Print each line from the start of the records below up through the line where "Mooi & Gezond (812, 117)" is found, exactly as given.
════════════════════
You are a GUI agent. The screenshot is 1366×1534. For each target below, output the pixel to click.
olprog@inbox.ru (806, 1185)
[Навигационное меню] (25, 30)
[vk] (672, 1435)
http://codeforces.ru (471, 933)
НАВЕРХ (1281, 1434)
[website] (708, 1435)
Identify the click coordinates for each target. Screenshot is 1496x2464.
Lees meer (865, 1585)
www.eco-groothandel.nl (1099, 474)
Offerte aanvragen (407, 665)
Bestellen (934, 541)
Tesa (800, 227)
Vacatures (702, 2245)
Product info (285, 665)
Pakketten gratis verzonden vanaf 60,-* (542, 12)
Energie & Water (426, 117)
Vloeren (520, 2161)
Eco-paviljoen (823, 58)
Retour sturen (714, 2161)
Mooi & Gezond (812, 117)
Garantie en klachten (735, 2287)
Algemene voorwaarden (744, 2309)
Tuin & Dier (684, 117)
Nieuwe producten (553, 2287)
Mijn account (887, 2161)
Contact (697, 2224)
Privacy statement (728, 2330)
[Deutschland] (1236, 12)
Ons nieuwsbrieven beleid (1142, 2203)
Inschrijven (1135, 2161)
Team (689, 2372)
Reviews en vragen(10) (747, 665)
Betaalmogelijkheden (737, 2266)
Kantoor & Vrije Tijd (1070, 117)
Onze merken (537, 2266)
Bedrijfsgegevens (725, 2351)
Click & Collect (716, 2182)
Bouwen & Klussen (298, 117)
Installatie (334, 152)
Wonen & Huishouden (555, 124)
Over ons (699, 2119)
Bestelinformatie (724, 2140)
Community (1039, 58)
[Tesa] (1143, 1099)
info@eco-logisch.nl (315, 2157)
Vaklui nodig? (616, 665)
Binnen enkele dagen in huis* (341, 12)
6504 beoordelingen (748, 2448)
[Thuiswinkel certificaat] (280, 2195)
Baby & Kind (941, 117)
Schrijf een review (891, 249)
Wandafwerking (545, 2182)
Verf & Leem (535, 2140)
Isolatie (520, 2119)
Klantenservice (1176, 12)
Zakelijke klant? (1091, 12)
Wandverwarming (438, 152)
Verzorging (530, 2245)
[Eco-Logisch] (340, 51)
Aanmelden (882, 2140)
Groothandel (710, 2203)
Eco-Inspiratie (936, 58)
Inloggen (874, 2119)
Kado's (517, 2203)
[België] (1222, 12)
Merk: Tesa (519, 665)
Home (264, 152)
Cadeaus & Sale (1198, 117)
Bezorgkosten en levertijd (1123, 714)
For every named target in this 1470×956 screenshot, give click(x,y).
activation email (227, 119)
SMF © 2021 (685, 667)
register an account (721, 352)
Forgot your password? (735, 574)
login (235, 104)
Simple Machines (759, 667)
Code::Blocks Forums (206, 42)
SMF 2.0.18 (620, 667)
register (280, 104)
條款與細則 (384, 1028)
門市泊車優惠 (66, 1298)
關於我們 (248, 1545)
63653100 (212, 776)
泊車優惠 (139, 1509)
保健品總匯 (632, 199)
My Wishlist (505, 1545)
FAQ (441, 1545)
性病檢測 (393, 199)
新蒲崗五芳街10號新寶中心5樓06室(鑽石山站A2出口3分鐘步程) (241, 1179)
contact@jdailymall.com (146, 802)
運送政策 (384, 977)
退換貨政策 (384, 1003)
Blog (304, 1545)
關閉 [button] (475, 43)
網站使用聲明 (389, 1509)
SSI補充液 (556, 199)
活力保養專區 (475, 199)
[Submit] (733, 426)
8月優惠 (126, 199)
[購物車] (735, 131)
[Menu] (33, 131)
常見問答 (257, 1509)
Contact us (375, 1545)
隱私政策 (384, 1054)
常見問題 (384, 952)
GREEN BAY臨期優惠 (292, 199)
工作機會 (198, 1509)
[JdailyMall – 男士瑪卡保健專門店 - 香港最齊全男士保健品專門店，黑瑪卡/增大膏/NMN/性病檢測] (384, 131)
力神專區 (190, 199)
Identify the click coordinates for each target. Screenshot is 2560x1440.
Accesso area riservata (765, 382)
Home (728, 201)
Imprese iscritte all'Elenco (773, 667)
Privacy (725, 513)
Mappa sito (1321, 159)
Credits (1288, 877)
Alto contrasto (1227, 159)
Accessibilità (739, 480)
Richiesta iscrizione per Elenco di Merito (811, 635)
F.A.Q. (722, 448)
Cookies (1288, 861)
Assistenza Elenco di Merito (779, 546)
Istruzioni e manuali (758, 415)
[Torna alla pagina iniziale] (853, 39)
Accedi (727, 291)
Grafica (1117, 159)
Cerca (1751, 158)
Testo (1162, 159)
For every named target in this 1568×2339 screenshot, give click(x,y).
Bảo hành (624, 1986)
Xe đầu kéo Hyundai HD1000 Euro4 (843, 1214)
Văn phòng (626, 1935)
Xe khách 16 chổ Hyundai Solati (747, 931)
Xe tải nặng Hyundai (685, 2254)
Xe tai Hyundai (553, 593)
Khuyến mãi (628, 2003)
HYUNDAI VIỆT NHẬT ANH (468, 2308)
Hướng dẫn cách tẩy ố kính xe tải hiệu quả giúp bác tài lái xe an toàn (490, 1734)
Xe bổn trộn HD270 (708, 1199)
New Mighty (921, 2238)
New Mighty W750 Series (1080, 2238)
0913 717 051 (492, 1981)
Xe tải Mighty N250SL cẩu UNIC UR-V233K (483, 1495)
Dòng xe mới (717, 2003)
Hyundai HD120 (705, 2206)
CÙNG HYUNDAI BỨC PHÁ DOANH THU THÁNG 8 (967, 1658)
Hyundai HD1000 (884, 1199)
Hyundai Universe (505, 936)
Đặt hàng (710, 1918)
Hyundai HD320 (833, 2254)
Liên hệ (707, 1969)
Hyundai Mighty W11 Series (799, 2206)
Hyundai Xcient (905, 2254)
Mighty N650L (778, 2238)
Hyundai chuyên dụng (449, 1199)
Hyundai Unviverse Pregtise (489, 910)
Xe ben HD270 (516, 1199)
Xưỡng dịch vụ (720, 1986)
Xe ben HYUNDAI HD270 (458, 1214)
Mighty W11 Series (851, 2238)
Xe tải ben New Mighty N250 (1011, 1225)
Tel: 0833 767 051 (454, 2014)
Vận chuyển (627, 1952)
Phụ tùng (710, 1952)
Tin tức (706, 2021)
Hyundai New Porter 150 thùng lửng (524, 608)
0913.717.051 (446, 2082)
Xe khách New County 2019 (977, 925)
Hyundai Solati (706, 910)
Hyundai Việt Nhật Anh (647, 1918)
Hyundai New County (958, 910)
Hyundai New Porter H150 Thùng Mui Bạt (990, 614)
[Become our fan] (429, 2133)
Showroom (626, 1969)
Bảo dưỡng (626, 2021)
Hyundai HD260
════════════════════
_PROBLEM SOLUTION_:
You are a GUI agent. The screenshot is 1366×1534. For each target below, output the pixel to click.
olprog@inbox.ru (806, 1185)
[Навигационное меню] (25, 30)
[vk] (672, 1435)
http://codeforces.ru (471, 933)
НАВЕРХ (1281, 1434)
[website] (708, 1435)
Identify the click coordinates for each target. Screenshot is 1496x2464.
Lees meer (865, 1585)
www.eco-groothandel.nl (1099, 474)
Offerte aanvragen (407, 665)
Bestellen (934, 541)
Tesa (800, 227)
Vacatures (702, 2245)
Product info (285, 665)
Pakketten gratis verzonden vanaf 60,-* (542, 12)
Energie & Water (426, 117)
Vloeren (520, 2161)
Eco-paviljoen (823, 58)
Retour sturen (714, 2161)
Mooi & Gezond (812, 117)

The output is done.